Start of Selection

This only started pushing my buttons recently because the machine was locking up over night and I was having to do a hard power cycle every morning recently.

Revision history for this message
Daniel Letzeisen (dtl131) said :
#3

It could be the GPU going bad. Nvidia GPU's from this era are notorious for failing prematurely.

Revision history for this message
George Law (9n01bo-q7sdgm-bc94vy) said :
#4

Thanks Daniel. Just ordered a ATI FireGL V7350 card that will be here Monday - 🤞 hopefully it will solve my problem but whatever the underlying issue is with nouveau could remain. I will update this if it does clear up with the new card which I fully expect.

Revision history for this message
Daniel Letzeisen (dtl131) said :
#5

Have you tried the nvidia blob driver to see if it does any better?

Revision history for this message
Launchpad Janitor (janitor) said :
#6

This question was expired because it remained in the 'Open' state without activity for the last 15 days.

End of Selection

Prompt 1
Answer these questions from the forum thread:
(a) What card did George Law order?
(b) What was the poster having to do every morning?
(c) Why was the question expired?

Start of Data for this exercise

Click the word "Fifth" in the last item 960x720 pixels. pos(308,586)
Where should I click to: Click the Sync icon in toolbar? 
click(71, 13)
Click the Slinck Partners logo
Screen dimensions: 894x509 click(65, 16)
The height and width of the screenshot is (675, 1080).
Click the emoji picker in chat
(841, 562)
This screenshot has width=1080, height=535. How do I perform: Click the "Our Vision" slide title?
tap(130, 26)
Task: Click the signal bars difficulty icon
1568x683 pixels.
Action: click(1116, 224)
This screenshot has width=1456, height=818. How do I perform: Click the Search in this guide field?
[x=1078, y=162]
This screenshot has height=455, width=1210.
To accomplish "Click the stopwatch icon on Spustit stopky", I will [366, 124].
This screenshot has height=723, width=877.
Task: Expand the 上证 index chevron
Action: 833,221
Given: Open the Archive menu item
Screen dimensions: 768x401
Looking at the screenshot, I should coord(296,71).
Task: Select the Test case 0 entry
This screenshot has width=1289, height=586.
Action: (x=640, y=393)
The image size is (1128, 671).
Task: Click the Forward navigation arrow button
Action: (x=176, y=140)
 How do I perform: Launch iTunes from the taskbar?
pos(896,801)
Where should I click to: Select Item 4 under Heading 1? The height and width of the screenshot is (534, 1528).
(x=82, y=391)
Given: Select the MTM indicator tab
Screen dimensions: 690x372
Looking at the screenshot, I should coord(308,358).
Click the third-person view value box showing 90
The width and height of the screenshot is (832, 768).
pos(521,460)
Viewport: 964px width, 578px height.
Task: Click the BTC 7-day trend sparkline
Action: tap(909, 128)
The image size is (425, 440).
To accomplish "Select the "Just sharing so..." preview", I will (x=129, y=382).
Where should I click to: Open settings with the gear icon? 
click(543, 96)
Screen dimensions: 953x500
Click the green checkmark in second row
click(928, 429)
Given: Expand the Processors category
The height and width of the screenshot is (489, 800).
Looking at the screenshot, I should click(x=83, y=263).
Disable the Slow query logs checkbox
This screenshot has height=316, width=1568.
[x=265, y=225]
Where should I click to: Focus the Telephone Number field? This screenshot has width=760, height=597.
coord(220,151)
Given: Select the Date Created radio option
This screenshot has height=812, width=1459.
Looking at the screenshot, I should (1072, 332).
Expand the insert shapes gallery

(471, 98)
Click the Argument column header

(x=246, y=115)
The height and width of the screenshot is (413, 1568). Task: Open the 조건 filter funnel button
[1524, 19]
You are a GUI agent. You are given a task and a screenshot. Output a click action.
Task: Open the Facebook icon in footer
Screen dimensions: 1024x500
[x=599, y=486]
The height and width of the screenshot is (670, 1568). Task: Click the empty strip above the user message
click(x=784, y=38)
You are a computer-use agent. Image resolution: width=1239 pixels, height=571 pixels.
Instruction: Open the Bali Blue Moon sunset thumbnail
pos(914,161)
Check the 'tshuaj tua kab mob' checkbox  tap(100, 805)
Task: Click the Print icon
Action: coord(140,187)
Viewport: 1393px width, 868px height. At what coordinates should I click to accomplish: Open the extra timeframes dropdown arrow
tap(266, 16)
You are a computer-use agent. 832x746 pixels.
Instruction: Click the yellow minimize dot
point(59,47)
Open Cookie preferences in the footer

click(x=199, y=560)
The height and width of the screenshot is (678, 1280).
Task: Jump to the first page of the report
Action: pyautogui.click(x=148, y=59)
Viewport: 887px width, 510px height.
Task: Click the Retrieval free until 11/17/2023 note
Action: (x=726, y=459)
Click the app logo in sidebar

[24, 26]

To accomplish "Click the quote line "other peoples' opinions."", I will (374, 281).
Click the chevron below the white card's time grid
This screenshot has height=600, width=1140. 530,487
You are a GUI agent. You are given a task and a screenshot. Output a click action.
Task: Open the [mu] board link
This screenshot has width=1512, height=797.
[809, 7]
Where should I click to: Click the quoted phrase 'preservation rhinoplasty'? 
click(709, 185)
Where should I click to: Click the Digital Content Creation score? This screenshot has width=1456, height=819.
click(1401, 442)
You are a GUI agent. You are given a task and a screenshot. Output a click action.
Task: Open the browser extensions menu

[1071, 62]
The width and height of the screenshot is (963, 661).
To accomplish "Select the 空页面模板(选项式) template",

End of Data for this exercise

Prompt 2
Lay out as a numbered list everything in the rows from the line containing "Task: Select the Test case 0 entry" down to the line containing "[x=265, y=225]", both included, with blank lines left out.

Exercise solution 1
(a) An ATI FireGL V7350.
(b) A hard power cycle.
(c) It remained in the 'Open' state without activity for the last 15 days.

Exercise solution 2
1. Task: Select the Test case 0 entry
2. This screenshot has width=1289, height=586.
3. Action: (x=640, y=393)
4. The image size is (1128, 671).
5. Task: Click the Forward navigation arrow button
6. Action: (x=176, y=140)
7.  How do I perform: Launch iTunes from the taskbar?
8. pos(896,801)
9. Where should I click to: Select Item 4 under Heading 1? The height and width of the screenshot is (534, 1528).
10. (x=82, y=391)
11. Given: Select the MTM indicator tab
12. Screen dimensions: 690x372
13. Looking at the screenshot, I should coord(308,358).
14. Click the third-person view value box showing 90
15. The width and height of the screenshot is (832, 768).
16. pos(521,460)
17. Viewport: 964px width, 578px height.
18. Task: Click the BTC 7-day trend sparkline
19. Action: tap(909, 128)
20. The image size is (425, 440).
21. To accomplish "Select the "Just sharing so..." preview", I will (x=129, y=382).
22. Where should I click to: Open settings with the gear icon? 
23. click(543, 96)
24. Screen dimensions: 953x500
25. Click the green checkmark in second row
26. click(928, 429)
27. Given: Expand the Processors category
28. The height and width of the screenshot is (489, 800).
29. Looking at the screenshot, I should click(x=83, y=263).
30. Disable the Slow query logs checkbox
31. This screenshot has height=316, width=1568.
32. [x=265, y=225]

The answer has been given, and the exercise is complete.